Fariselli Piero, Martelli Pier Luigi, Savojardo Castrense, Casadio Rita
Biocomputing Group, Department of Biology, University of Bologna, 40126 Bologna and Department of Computer Science and Engineering, University of Bologna, 40127 Bologna, Italy.
Biocomputing Group, Department of Biology, University of Bologna, 40126 Bologna and.
Bioinformatics. 2015 Sep 1;31(17):2816-21. doi: 10.1093/bioinformatics/btv291. Epub 2015 May 7.
A tool for reliably predicting the impact of variations on protein stability is extremely important for both protein engineering and for understanding the effects of Mendelian and somatic mutations in the genome. Next Generation Sequencing studies are constantly increasing the number of protein sequences. Given the huge disproportion between protein sequences and structures, there is a need for tools suited to annotate the effect of mutations starting from protein sequence without relying on the structure. Here, we describe INPS, a novel approach for annotating the effect of non-synonymous mutations on the protein stability from its sequence. INPS is based on SVM regression and it is trained to predict the thermodynamic free energy change upon single-point variations in protein sequences.
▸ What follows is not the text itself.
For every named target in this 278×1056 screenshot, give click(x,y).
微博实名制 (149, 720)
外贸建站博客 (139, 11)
We show that INPS performs similarly to the state-of-the-art methods based on protein structure when tested in cross-validation on a non-redundant dataset. INPS performs very well also on a newly generated dataset consisting of a number of variations occurring in the tumor suppressor protein p53. Our results suggest that INPS is a tool suited for computing the effect of non-synonymous polymorphisms on protein stability when the protein structure is not available. We also show that INPS predictions are complementary to those of the state-of-the-art, structure-based method mCSM. When the two methods are combined, the overall prediction on the p53 set scores significantly higher than those of the single methods.
The presented method is available as web server at http://inps.biocomp.unibo.it.
Supplementary Materials are available at Bioinformatics online.
一种能够可靠预测变异对蛋白质稳定性影响的工具,对于蛋白质工程以及理解基因组中孟德尔突变和体细胞突变的影响都极为重要。下一代测序研究不断增加蛋白质序列的数量。鉴于蛋白质序列与结构之间存在巨大差异,需要有不依赖于结构、适用于从蛋白质序列注释突变影响的工具。在此,我们描述了INPS,一种从序列注释非同义突变对蛋白质稳定性影响的新方法。INPS基于支持向量机回归,经训练可预测蛋白质序列单点变异时的热力学自由能变化。
我们表明,在非冗余数据集上进行交叉验证测试时,INPS的表现与基于蛋白质结构的现有方法相似。在由肿瘤抑制蛋白p53中出现的一些变异组成的新生成数据集上,INPS也表现出色。我们的结果表明,当蛋白质结构不可用时,INPS是一种适用于计算非同义多态性对蛋白质稳定性影响的工具。我们还表明,INPS的预测与现有基于结构的方法mCSM的预测互补。当这两种方法结合使用时,对p53数据集的总体预测得分显著高于单一方法。
所提出的方法可作为网络服务器在http://inps.biocomp.unibo.it上获取。
补充材料可在《生物信息学》在线获取。